Created by whip-smart journalist Tuck Woodstock, “Gender Reveal” is simple and striking in its scope: it’s a show that almost exclusively features interviews with trans, nonbinary, and two-spirit people. In addition to entertaining, informative interviews for and with people who have lived experience with gender diversity, the show is also a self-proclaimed educational resource for those who might be new to learning about gender. Plus, Woodstock goes above and beyond simply featuring queer folks; “Gender Reveal” also runs grant and mutual aid programs for trans BIPOC people and artists in need.
How to Talk to [Mamí & Papi] About Anything
Created by, for, and about adult children of immigrants, “How to Talk to Mama & Papi About Anything” dives into the difficulties of intergenerational, inter-continental family relationships through frank conversations about mental health and professional advice. Host Juleyka Lantigua-Williams connects her subjects to what amounts to free therapy sessions, which address subjects such as ignoring COVID-19 guidelines, family members denying systemic racism and developing one’s own sense of identity.
“Moonface” is a smart, sexy, and sensitive coming-of-age fiction about a queer Korean American protagonist (voiced by comedian Joel Kim Booster) in the process of coming out to his parents — without the language to do so. The show is artfully crafted by James Kim, whose personal frustration with having a basic conversations with his parents will resonate with many first-gen listeners.
Okay, Now Listen
A biweekly podcast hosted by hilarious friends Scottie Beam and Sylvia Obell, “Okay, Now Listen” is the perfect show for culture vultures who have devoured the back catalogs of media-heavy chatcasts like “Another Round” and “Keep It!” The hosts elevate conversations about whatever shows they’re binging, trends they’re setting, or music they’re listening to with ebullient energy and effortless rapport.
Tai Asks Why
From CBC and TRAX/PRX. Like many 14-year-olds, the precocious Tai Poole has a lot of questions — What is dark matter? How do we define love? How are we going to stop the climate crisis? Unlike many tweens, Tai hosts his own delightful podcast, where he invites listeners of all ages to explore and learn alongside him. In interviews with scientists and popular big-brained writers (think Neil DeGrasse Tyson, for one), Tai brings youthful joy and curiosity to his learning journey. The third season of “Tai Asks Why” drops Jan. 13.
Time Well Spent
Crisply produced and compellingly written, “Time Well Spent” coasts along on the charisma and heart of its host Ronald Young Jr. Young’s storytelling chops are at their best when he focuses on the relationships in his life. Whether navigating adult friendships, parental tension, or the day-to-day difficulties and joys of existing in the world as a Black man, what sets “Time Well Spent” apart is its radical honesty and timeless, compelling stories.

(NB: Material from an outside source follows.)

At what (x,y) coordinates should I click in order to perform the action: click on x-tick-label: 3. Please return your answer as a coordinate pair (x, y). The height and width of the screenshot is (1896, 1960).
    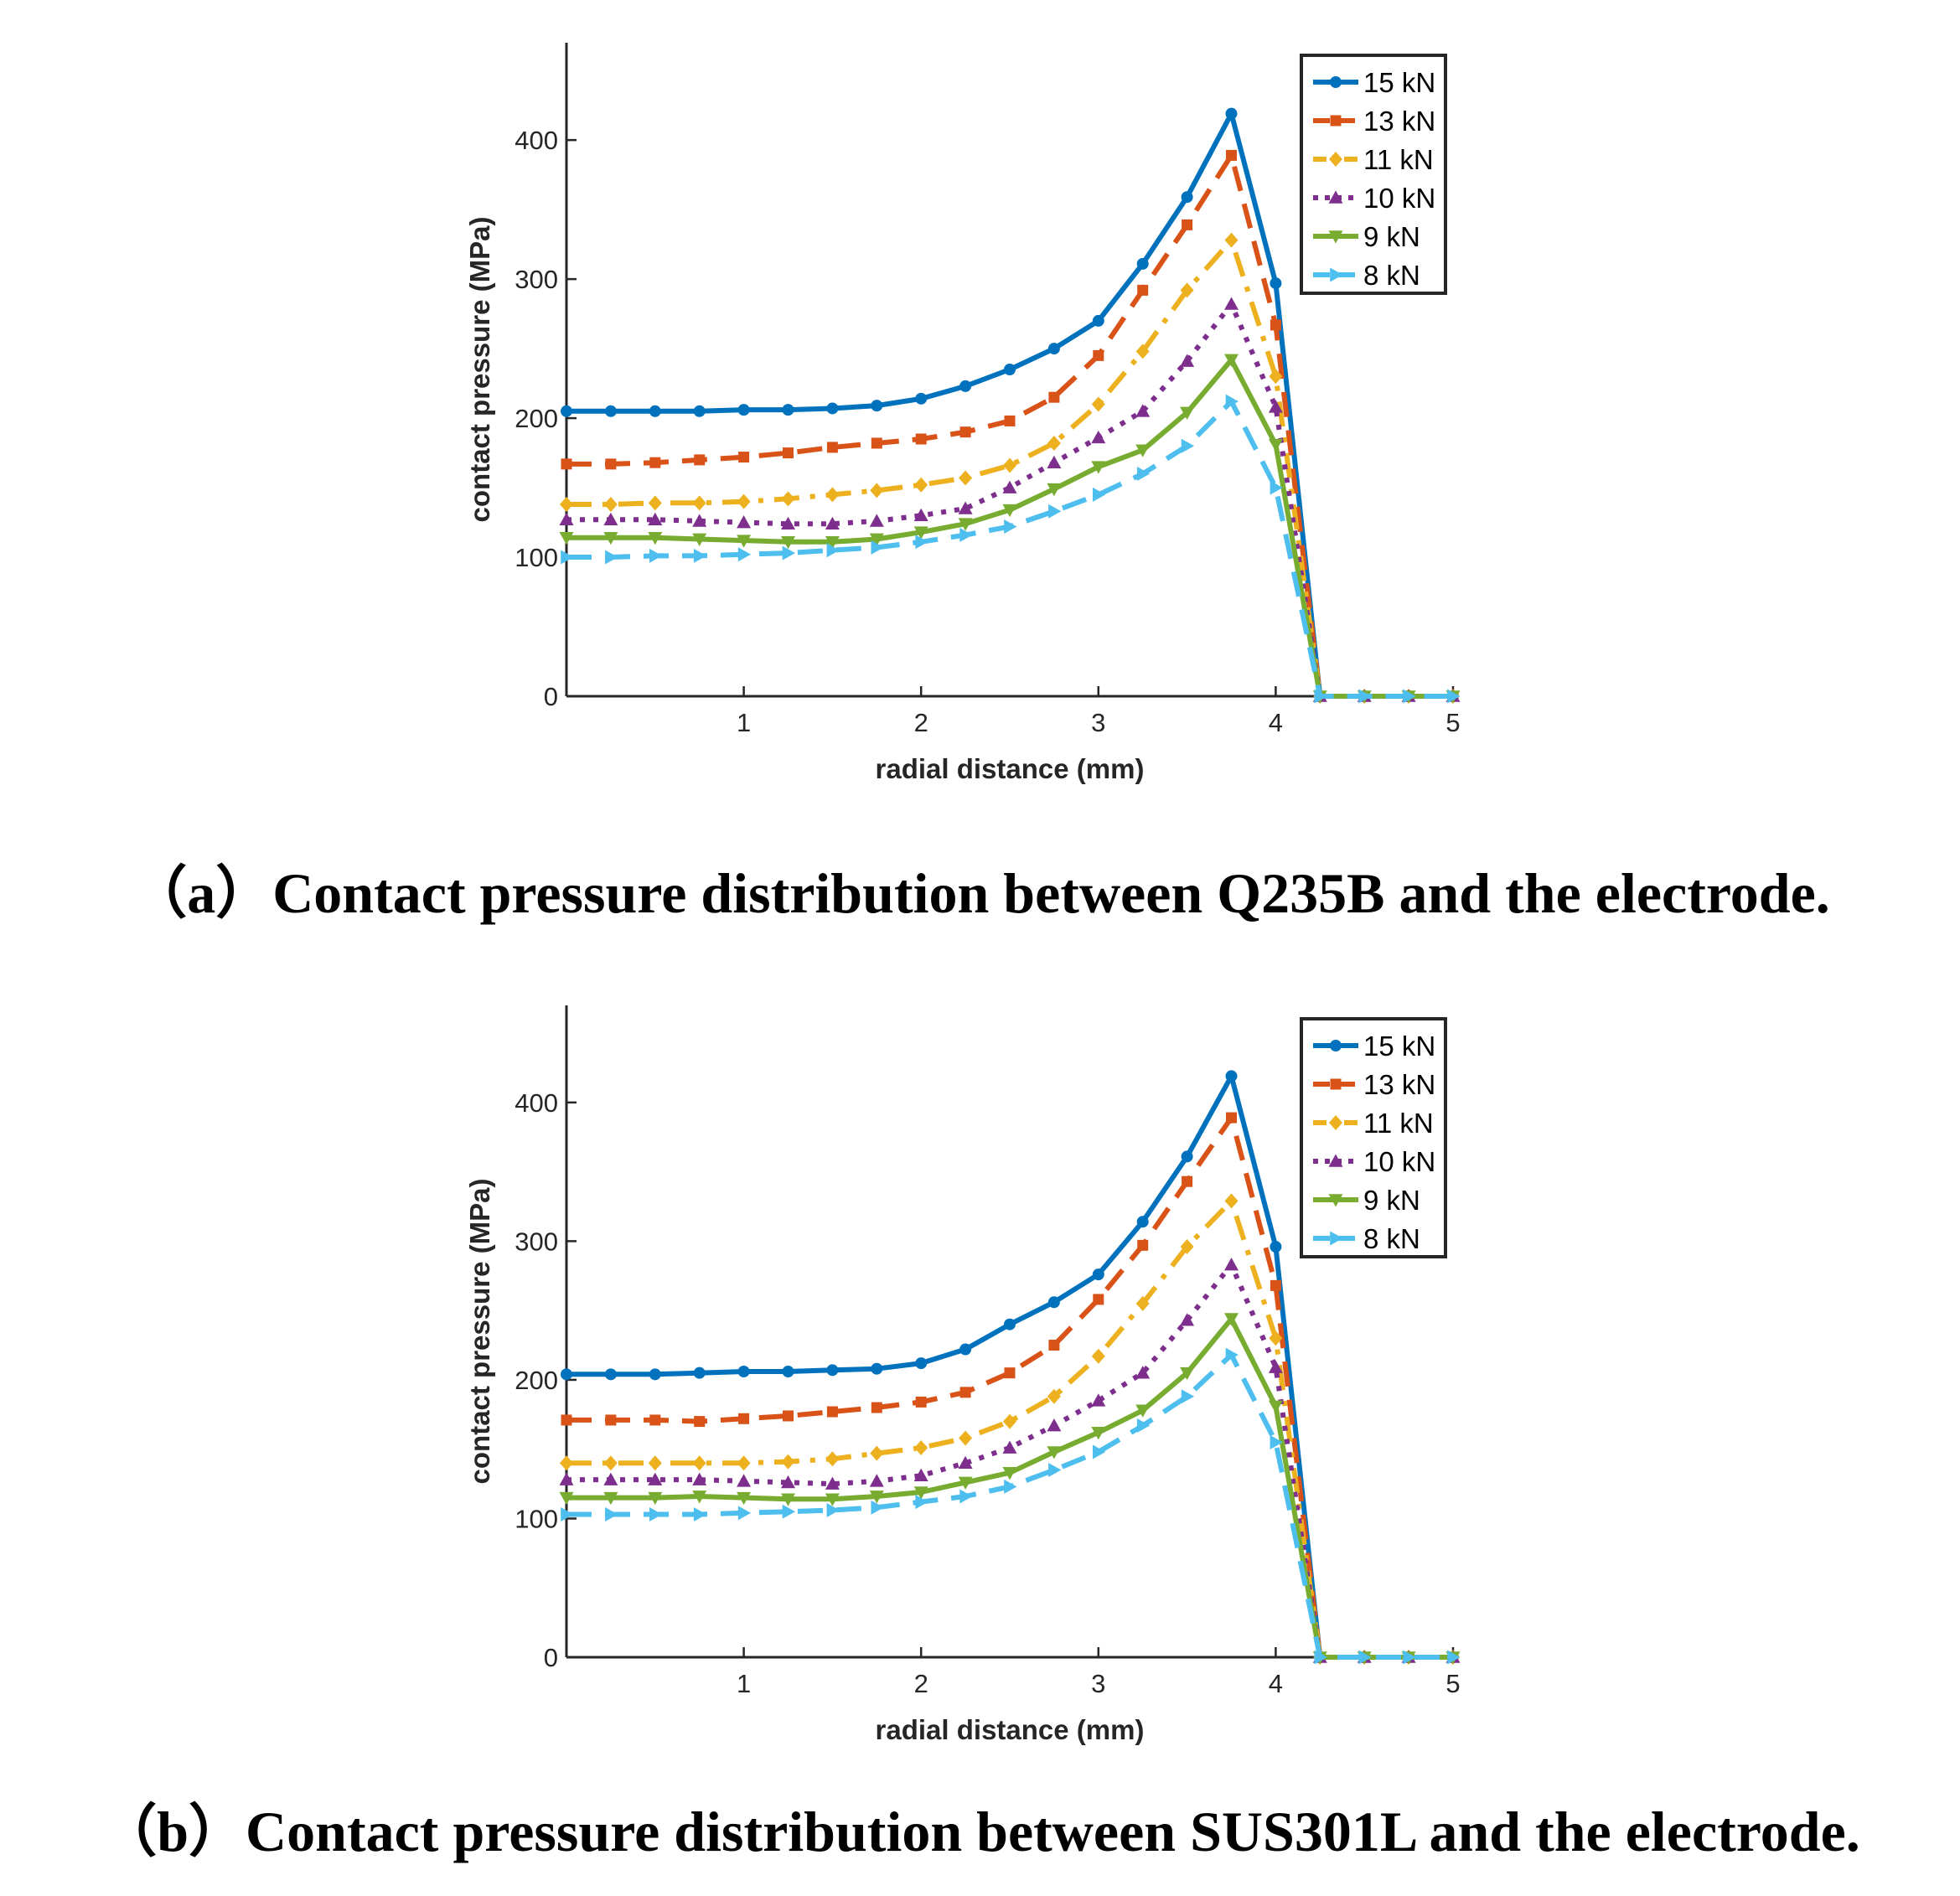
    Looking at the image, I should click on (1098, 1683).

The colorful, conceptually broad “Gen BIPOC” features honest, story-heavy interviews with BIPOC-identifying young folks. Twentysomething South Asian host Ankita Verma came into the audio world fresh from Elizabeth Warren’s presidential campaign and brings a political lens to her interviews; for example, a conversation with 21-year-old Kathy Santamaria-Méndez, who immigrated to the U.S. at a young age and shares with Verma about intergenerational trauma and the Salvadoran Civil War.